Trump is in enormous trouble. This is not just due to the Mueller investigation although that by itself is a ticking time bomb wanting to explode trump's "presidency". Two other events could reduce the cover republicans are willing to give him. The tax plan exacerbated the upcoming debt ceiling limit problem.
www.washingtonpost.com/…
Unless Congress gets its act together, the federal government will default on its debt in a few short weeks. This event would set off a constitutional crisis and a global financial crisis. And it would be not some inevitable catastrophe but wholly man-made, created by an inept White House and a Congress too distracted, disorganized or greedy to act in the nation’s best interest.
The end of the extraordinary measures will be in the first half of March.
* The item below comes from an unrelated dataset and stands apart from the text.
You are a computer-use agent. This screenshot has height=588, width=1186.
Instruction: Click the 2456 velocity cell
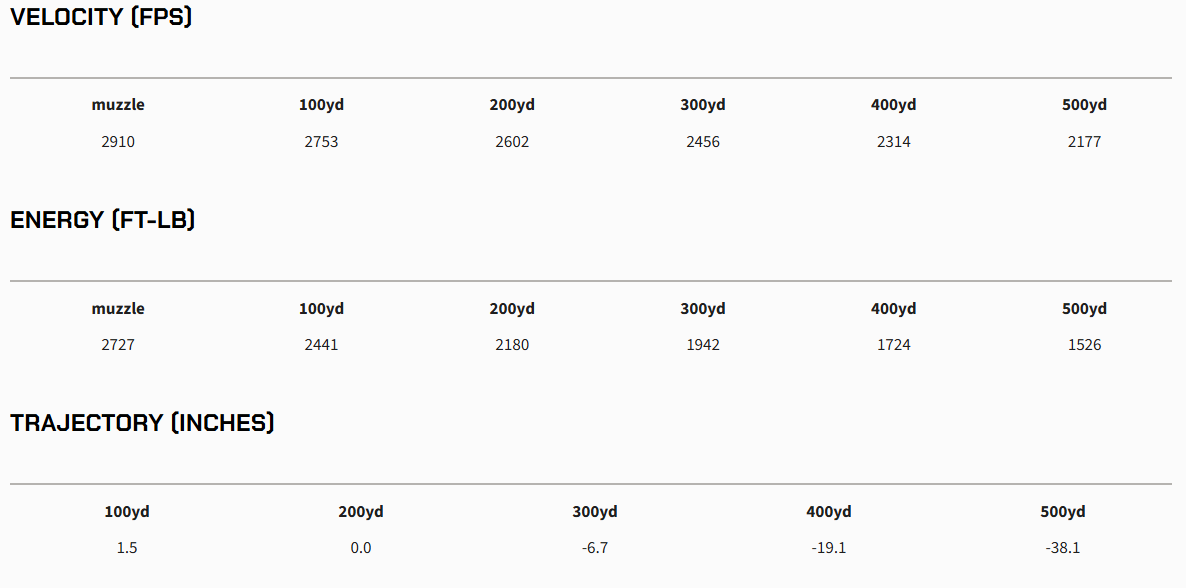pos(703,142)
The crazies in the US House of Representatives will never agree to raise the debt limit even though it is simply an agreement to pay debt that has already been accrued and it is not an accrual of new debt. It simply means that you don't stiff the restaurant after you already ate the food.
The consequences of defaulting on our debt by not raising the debt limit are large.
It would also send the global financial system into a tailspin.
Already, there has been a severe retreat in the DJIA and the Nikkei which was down almost five percent.
www.cnbc.com/…
U.S. stocks traded in a wide range Tuesday as the major indexes tried to recover from a recent steep sell-off.
The Dow Jones industrial average traded 61 points lower after rising as much as 367 points. The index also fell as much as 567 points at its session low.
On Monday, the Dow dropped 1,175.21 points, having briefly declined more than 1,500 points during the session. Other major indexes closed sharply lower. The sell-off kicked into action on Friday, after the latest nonfarm payrolls report saw interest rates in the U.S.
It is likely we will not raise the debt ceiling and will threaten to default on our debt. This will produce a hurt upon the economy. Trump's ratings are already historically low, but the Obama economy protected him from only 25% approval. When the economy heads South and he is unpopular even among a substantial minority of republicans, Congressional Republicans will stop reflexively covering for him and ignoring his crimes. As they see the economy weaken and polling go far enough South to make them feel that they themselves are in political jeopardy, they will vote for impeachment and conviction (2/3 of US Senators must vote for conviction/removal). The publicly available evidence is already overwhelming.
www.wired.com/…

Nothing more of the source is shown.